Le contraire est arrivé. Si Hegel eût parlé un langage populaire, son navire eût échoué contre le bon sens.

Il y a deux armes contre Hegel : le gros bon sens, et la lumière supérieure.

S’il eût parlé le langage vulgaire, il se fût heurté contre le bon sens.

S’adressant à quelques penseurs égarés, il ne s’est heurté en eux, ni contre le bon sens qu’ils trouvaient indigne d’eux, ni contre la lumière supérieure dont ils étaient privés. Ses disciples l’ont présenté à l’Europe traduit et déguisé. Dans leur traduction, ils ont évité les formules qui auraient trop évidemment choqué le bon sens. Prenant les précautions que leur maître aurait dédaignées, ils ont inoculé Hegel à l’Europe inattentive.

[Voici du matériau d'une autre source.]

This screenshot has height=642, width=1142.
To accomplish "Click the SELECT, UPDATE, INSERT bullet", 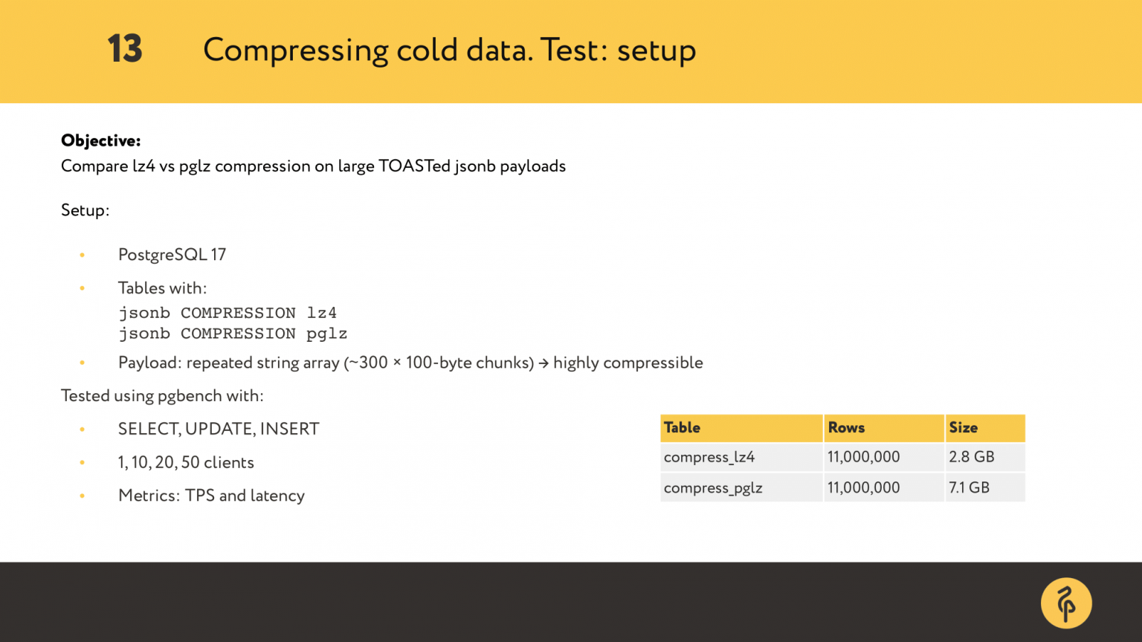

Pour entraîner le monde, il ne suffit pas de parler à ceux qui écoutent. Il faut parler à ceux qui parlent. Il faut se faire un public d’écrivains. Il faut être le maître des maîtres

Avoir beaucoup de lecteurs, cela n’est rien. C’est l’ambition vulgaire des esprits sans portée. Avoir des disciples, c’est être une puissance. L’homme qui a des disciples agit, en bien ou en mal, sur le monde, parce que les doctrines sont puissantes.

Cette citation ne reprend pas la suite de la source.